* [REQUIRED TASK]:
Return the following lines unchanged, every one of them from start to finish.

Records for locating displayed items:
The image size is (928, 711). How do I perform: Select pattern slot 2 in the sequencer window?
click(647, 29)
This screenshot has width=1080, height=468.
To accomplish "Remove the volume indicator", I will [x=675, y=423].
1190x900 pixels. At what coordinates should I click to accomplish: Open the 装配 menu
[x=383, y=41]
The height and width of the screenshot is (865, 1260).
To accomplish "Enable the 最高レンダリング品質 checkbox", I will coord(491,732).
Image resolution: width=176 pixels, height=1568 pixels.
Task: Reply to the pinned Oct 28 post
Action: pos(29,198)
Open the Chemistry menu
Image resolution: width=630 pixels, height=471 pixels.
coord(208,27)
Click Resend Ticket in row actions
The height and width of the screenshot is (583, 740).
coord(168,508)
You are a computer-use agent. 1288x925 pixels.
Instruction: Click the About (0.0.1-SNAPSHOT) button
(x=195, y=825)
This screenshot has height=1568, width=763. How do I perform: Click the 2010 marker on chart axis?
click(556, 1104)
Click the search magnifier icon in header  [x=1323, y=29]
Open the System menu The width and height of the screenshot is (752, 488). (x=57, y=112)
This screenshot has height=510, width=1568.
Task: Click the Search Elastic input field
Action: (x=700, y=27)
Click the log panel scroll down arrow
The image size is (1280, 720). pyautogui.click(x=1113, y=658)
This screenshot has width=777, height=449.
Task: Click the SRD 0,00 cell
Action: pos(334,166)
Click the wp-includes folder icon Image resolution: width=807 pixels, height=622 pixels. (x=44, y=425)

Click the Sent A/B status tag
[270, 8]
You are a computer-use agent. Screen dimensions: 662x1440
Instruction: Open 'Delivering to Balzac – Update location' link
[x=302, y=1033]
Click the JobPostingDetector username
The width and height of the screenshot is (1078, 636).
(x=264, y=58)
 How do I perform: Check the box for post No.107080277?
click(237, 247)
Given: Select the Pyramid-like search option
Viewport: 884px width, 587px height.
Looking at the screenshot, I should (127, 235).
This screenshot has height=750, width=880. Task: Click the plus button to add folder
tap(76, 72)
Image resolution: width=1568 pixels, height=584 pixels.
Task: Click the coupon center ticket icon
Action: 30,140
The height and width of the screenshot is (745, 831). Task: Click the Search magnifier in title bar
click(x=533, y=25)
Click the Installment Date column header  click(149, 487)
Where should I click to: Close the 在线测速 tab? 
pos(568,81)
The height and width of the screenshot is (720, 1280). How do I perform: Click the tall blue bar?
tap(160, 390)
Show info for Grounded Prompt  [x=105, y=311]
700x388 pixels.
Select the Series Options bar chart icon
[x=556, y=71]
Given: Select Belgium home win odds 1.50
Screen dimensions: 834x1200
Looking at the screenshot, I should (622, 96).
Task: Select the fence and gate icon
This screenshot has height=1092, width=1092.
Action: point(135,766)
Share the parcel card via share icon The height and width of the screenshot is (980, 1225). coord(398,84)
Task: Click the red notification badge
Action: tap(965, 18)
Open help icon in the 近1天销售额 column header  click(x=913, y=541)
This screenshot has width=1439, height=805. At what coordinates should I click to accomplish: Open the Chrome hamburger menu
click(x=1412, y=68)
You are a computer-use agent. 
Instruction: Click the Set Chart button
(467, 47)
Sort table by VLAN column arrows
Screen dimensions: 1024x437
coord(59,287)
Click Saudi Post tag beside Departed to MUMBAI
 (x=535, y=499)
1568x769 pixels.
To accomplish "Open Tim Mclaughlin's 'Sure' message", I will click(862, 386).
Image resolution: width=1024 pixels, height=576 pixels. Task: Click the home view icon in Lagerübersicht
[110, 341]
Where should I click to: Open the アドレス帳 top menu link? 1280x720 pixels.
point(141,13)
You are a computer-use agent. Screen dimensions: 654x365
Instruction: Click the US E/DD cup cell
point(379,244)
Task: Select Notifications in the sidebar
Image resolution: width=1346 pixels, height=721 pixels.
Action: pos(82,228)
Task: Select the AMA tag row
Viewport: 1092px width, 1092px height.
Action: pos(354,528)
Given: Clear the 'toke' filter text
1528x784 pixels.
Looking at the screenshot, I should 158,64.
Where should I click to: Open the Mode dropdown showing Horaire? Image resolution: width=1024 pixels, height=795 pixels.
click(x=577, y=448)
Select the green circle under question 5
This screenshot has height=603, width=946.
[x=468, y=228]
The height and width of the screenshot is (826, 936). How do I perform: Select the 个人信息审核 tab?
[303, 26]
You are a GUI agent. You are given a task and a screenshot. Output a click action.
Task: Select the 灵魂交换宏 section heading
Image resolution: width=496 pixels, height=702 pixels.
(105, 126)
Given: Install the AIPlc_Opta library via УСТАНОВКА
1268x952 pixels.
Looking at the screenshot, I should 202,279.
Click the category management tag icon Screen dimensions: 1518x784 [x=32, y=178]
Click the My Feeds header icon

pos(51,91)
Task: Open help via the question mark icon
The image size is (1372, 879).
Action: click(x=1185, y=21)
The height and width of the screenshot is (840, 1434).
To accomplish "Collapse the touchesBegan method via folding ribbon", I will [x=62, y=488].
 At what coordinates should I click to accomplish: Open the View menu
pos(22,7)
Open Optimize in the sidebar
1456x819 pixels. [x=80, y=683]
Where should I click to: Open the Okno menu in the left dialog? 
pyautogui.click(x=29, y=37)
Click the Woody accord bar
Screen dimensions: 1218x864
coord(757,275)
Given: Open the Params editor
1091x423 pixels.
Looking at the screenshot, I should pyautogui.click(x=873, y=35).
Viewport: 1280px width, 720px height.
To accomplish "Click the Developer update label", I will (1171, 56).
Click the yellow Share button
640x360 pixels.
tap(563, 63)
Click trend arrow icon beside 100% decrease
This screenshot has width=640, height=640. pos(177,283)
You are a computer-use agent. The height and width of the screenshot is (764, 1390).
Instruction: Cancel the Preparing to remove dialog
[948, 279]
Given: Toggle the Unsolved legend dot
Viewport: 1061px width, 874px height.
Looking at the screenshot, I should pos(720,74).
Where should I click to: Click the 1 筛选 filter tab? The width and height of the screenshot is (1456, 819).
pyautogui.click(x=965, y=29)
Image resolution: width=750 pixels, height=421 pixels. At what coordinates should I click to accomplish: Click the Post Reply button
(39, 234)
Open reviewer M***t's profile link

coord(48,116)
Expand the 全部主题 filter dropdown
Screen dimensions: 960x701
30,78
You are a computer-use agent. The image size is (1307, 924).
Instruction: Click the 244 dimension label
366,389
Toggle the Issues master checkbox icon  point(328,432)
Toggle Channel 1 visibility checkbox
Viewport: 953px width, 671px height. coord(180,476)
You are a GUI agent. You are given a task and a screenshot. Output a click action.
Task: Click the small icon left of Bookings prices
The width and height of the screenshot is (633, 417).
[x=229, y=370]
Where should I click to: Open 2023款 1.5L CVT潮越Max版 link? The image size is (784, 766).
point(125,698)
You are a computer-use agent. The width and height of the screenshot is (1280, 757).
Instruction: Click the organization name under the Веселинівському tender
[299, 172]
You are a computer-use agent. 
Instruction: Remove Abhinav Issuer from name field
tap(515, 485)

* [REPLY TO THE EXERCISE]:
The image size is (928, 711). How do I perform: Select pattern slot 2 in the sequencer window?
click(647, 29)
This screenshot has width=1080, height=468.
To accomplish "Remove the volume indicator", I will [x=675, y=423].
1190x900 pixels. At what coordinates should I click to accomplish: Open the 装配 menu
[x=383, y=41]
The height and width of the screenshot is (865, 1260).
To accomplish "Enable the 最高レンダリング品質 checkbox", I will coord(491,732).
Image resolution: width=176 pixels, height=1568 pixels.
Task: Reply to the pinned Oct 28 post
Action: pos(29,198)
Open the Chemistry menu
Image resolution: width=630 pixels, height=471 pixels.
coord(208,27)
Click Resend Ticket in row actions
The height and width of the screenshot is (583, 740).
coord(168,508)
You are a computer-use agent. 1288x925 pixels.
Instruction: Click the About (0.0.1-SNAPSHOT) button
(x=195, y=825)
This screenshot has height=1568, width=763. How do I perform: Click the 2010 marker on chart axis?
click(556, 1104)
Click the search magnifier icon in header  [x=1323, y=29]
Open the System menu The width and height of the screenshot is (752, 488). (x=57, y=112)
This screenshot has height=510, width=1568.
Task: Click the Search Elastic input field
Action: (x=700, y=27)
Click the log panel scroll down arrow
The image size is (1280, 720). pyautogui.click(x=1113, y=658)
This screenshot has width=777, height=449.
Task: Click the SRD 0,00 cell
Action: pos(334,166)
Click the wp-includes folder icon Image resolution: width=807 pixels, height=622 pixels. (x=44, y=425)

Click the Sent A/B status tag
[270, 8]
You are a computer-use agent. Screen dimensions: 662x1440
Instruction: Open 'Delivering to Balzac – Update location' link
[x=302, y=1033]
Click the JobPostingDetector username
The width and height of the screenshot is (1078, 636).
(x=264, y=58)
 How do I perform: Check the box for post No.107080277?
click(237, 247)
Given: Select the Pyramid-like search option
Viewport: 884px width, 587px height.
Looking at the screenshot, I should (127, 235).
This screenshot has height=750, width=880. Task: Click the plus button to add folder
tap(76, 72)
Image resolution: width=1568 pixels, height=584 pixels.
Task: Click the coupon center ticket icon
Action: 30,140
The height and width of the screenshot is (745, 831). Task: Click the Search magnifier in title bar
click(x=533, y=25)
Click the Installment Date column header  click(149, 487)
Where should I click to: Close the 在线测速 tab? 
pos(568,81)
The height and width of the screenshot is (720, 1280). How do I perform: Click the tall blue bar?
tap(160, 390)
Show info for Grounded Prompt  [x=105, y=311]
700x388 pixels.
Select the Series Options bar chart icon
[x=556, y=71]
Given: Select Belgium home win odds 1.50
Screen dimensions: 834x1200
Looking at the screenshot, I should (622, 96).
Task: Select the fence and gate icon
This screenshot has height=1092, width=1092.
Action: point(135,766)
Share the parcel card via share icon The height and width of the screenshot is (980, 1225). coord(398,84)
Task: Click the red notification badge
Action: tap(965, 18)
Open help icon in the 近1天销售额 column header  click(x=913, y=541)
This screenshot has width=1439, height=805. At what coordinates should I click to accomplish: Open the Chrome hamburger menu
click(x=1412, y=68)
You are a computer-use agent. 
Instruction: Click the Set Chart button
(467, 47)
Sort table by VLAN column arrows
Screen dimensions: 1024x437
coord(59,287)
Click Saudi Post tag beside Departed to MUMBAI
 (x=535, y=499)
1568x769 pixels.
To accomplish "Open Tim Mclaughlin's 'Sure' message", I will click(862, 386).
Image resolution: width=1024 pixels, height=576 pixels. Task: Click the home view icon in Lagerübersicht
[110, 341]
Where should I click to: Open the アドレス帳 top menu link? 1280x720 pixels.
point(141,13)
You are a computer-use agent. Screen dimensions: 654x365
Instruction: Click the US E/DD cup cell
point(379,244)
Task: Select Notifications in the sidebar
Image resolution: width=1346 pixels, height=721 pixels.
Action: pos(82,228)
Task: Select the AMA tag row
Viewport: 1092px width, 1092px height.
Action: pos(354,528)
Given: Clear the 'toke' filter text
1528x784 pixels.
Looking at the screenshot, I should 158,64.
Where should I click to: Open the Mode dropdown showing Horaire? Image resolution: width=1024 pixels, height=795 pixels.
click(x=577, y=448)
Select the green circle under question 5
This screenshot has height=603, width=946.
[x=468, y=228]
The height and width of the screenshot is (826, 936). How do I perform: Select the 个人信息审核 tab?
[303, 26]
You are a GUI agent. You are given a task and a screenshot. Output a click action.
Task: Select the 灵魂交换宏 section heading
Image resolution: width=496 pixels, height=702 pixels.
(105, 126)
Given: Install the AIPlc_Opta library via УСТАНОВКА
1268x952 pixels.
Looking at the screenshot, I should 202,279.
Click the category management tag icon Screen dimensions: 1518x784 [x=32, y=178]
Click the My Feeds header icon

pos(51,91)
Task: Open help via the question mark icon
The image size is (1372, 879).
Action: click(x=1185, y=21)
The height and width of the screenshot is (840, 1434).
To accomplish "Collapse the touchesBegan method via folding ribbon", I will [x=62, y=488].
 At what coordinates should I click to accomplish: Open the View menu
pos(22,7)
Open Optimize in the sidebar
1456x819 pixels. [x=80, y=683]
Where should I click to: Open the Okno menu in the left dialog? 
pyautogui.click(x=29, y=37)
Click the Woody accord bar
Screen dimensions: 1218x864
coord(757,275)
Given: Open the Params editor
1091x423 pixels.
Looking at the screenshot, I should pyautogui.click(x=873, y=35).
Viewport: 1280px width, 720px height.
To accomplish "Click the Developer update label", I will (1171, 56).
Click the yellow Share button
640x360 pixels.
tap(563, 63)
Click trend arrow icon beside 100% decrease
This screenshot has width=640, height=640. pos(177,283)
You are a computer-use agent. The height and width of the screenshot is (764, 1390).
Instruction: Cancel the Preparing to remove dialog
[948, 279]
Given: Toggle the Unsolved legend dot
Viewport: 1061px width, 874px height.
Looking at the screenshot, I should pos(720,74).
Where should I click to: Click the 1 筛选 filter tab? The width and height of the screenshot is (1456, 819).
pyautogui.click(x=965, y=29)
Image resolution: width=750 pixels, height=421 pixels. At what coordinates should I click to accomplish: Click the Post Reply button
(39, 234)
Open reviewer M***t's profile link

coord(48,116)
Expand the 全部主题 filter dropdown
Screen dimensions: 960x701
30,78
You are a computer-use agent. The image size is (1307, 924).
Instruction: Click the 244 dimension label
366,389
Toggle the Issues master checkbox icon  point(328,432)
Toggle Channel 1 visibility checkbox
Viewport: 953px width, 671px height. coord(180,476)
You are a GUI agent. You are given a task and a screenshot. Output a click action.
Task: Click the small icon left of Bookings prices
The width and height of the screenshot is (633, 417).
[x=229, y=370]
Where should I click to: Open 2023款 1.5L CVT潮越Max版 link? The image size is (784, 766).
point(125,698)
You are a computer-use agent. The width and height of the screenshot is (1280, 757).
Instruction: Click the organization name under the Веселинівському tender
[299, 172]
You are a computer-use agent. 
Instruction: Remove Abhinav Issuer from name field
tap(515, 485)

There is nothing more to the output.